Base de données et schéma d’études

La base de données principale du MCC est constituée de séries temporelles journalières d’indicateurs météorologiques, de pollution de l’air et de mortalité (totale et par cause). Elle contient également des métadonnées sur les caractéristiques climatologiques, socioéconomiques, démographiques et structurelles des zones d’étude. En janvier 2018, elle rassemblait les informations de 518 zones d’étude dans 28 pays, pour des périodes se recoupant entre 1972 et 2015, totalisant 110 millions de décès. Bien que la couverture de la base soit incomplète, avec des régions entières non représentées (ex. Afrique, Moyen-Orient), sa vocation reste d’être globale (figure 1).

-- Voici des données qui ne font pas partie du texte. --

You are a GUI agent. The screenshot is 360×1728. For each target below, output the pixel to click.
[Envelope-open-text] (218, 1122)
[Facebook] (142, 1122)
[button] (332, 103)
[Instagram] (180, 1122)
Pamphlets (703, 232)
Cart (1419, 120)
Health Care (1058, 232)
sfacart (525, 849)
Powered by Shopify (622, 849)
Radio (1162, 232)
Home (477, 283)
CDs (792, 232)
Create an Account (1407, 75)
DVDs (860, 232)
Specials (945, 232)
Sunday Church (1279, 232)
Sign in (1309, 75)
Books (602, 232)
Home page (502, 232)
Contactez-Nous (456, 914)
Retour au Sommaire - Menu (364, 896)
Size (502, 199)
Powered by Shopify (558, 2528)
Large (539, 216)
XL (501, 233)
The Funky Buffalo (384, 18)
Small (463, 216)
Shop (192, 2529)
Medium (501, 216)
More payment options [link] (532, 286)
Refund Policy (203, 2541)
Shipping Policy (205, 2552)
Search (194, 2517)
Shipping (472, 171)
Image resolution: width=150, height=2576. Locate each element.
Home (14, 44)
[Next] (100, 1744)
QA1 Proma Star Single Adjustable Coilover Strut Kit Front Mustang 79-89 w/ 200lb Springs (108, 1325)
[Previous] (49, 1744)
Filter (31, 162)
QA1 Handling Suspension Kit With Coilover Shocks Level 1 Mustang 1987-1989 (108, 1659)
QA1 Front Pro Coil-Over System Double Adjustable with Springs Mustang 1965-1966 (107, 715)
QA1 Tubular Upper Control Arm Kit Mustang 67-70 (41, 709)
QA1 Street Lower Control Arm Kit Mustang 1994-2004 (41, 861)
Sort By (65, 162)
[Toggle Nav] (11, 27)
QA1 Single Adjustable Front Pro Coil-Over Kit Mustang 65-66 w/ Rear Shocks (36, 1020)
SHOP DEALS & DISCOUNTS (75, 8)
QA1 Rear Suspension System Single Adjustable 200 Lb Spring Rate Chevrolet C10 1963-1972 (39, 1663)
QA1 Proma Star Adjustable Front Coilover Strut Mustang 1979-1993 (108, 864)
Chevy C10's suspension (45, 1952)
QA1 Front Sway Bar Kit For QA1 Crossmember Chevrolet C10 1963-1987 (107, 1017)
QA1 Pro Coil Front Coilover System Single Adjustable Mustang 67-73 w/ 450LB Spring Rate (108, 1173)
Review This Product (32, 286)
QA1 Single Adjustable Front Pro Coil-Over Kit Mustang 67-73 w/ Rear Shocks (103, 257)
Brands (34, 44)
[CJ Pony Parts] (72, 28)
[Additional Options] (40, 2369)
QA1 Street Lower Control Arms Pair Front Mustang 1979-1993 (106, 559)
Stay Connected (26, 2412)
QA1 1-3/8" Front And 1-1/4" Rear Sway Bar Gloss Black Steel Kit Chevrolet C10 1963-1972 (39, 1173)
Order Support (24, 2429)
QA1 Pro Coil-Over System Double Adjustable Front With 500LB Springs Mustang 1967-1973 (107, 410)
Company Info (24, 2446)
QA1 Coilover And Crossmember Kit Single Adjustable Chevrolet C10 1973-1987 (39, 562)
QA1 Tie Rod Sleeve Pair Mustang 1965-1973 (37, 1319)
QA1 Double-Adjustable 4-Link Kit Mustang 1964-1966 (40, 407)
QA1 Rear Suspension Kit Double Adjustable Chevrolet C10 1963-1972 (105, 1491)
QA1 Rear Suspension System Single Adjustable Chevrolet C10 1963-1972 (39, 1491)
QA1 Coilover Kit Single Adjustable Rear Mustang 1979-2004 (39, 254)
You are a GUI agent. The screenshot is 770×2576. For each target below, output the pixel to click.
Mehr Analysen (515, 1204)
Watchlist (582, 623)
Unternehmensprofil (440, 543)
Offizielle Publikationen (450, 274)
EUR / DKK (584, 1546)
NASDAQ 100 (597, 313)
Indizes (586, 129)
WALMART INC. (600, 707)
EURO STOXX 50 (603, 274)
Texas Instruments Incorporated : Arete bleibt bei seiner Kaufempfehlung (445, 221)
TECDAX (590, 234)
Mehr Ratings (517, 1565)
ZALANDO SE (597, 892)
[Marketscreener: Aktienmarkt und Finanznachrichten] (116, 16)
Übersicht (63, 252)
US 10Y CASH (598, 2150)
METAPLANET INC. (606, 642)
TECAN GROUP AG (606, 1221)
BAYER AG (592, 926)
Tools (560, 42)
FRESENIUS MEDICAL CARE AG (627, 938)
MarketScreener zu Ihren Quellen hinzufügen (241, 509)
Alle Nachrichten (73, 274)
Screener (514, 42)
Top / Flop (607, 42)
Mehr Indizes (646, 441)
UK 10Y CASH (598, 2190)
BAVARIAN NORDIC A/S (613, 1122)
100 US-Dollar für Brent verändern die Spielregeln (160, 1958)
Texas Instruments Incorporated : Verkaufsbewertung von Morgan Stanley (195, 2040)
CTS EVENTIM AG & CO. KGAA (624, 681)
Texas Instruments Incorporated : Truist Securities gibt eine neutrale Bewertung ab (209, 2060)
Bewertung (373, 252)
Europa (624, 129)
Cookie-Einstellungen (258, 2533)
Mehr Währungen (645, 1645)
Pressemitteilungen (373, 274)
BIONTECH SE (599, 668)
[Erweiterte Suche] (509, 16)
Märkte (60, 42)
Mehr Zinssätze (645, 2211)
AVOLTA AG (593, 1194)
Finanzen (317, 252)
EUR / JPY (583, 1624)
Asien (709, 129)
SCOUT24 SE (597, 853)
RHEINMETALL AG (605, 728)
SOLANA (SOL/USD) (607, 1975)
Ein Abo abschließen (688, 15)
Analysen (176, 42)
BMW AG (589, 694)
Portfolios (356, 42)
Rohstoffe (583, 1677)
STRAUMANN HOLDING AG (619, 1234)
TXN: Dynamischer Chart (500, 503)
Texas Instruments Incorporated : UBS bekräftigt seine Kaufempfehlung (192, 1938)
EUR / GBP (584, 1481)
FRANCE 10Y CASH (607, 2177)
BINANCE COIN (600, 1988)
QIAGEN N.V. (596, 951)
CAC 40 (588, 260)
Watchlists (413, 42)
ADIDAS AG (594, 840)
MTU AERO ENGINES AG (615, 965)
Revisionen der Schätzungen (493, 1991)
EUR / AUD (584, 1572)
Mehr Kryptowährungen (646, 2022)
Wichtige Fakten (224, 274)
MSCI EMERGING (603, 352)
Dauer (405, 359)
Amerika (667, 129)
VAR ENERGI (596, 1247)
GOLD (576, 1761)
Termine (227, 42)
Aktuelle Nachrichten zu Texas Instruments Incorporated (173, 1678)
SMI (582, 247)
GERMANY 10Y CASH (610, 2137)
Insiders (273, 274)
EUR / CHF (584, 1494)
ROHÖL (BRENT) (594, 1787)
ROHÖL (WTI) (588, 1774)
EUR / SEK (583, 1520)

Ces données sont complétées par des modélisations d’indicateurs journaliers de température et d’humidité, pour la période historique (1850-2005) et sous différents scénarios de réchauffement au XXIe siècle (2006-2100). Depuis 2016, 18 villes françaises métropolitaines sont incluses dans le réseau MCC et des analyses sont menées, en partenariat avec Santé publique France, avec l’appui de Météo-France.

Les sous-projets sont conçus comme des analyses en séries temporelles multicentriques, avec un schéma d’analyse à deux niveaux. Un premier modèle de régression, pour estimer l’association entre les indicateurs météorologiques considérés et la mortalité, est appliqué dans chaque zone, puis les résultats font l’objet d’une méta-analyse sur l’ensemble des zones. Cette approche est possible grâce à l’utilisation de techniques statistiques permettant de modéliser des relations complexes, non-linéaires, prenant en compte des effets retardés dans le temps, et capables d’évaluer et d’explorer leur hétérogénéité spatiale et temporelle 8,9,10.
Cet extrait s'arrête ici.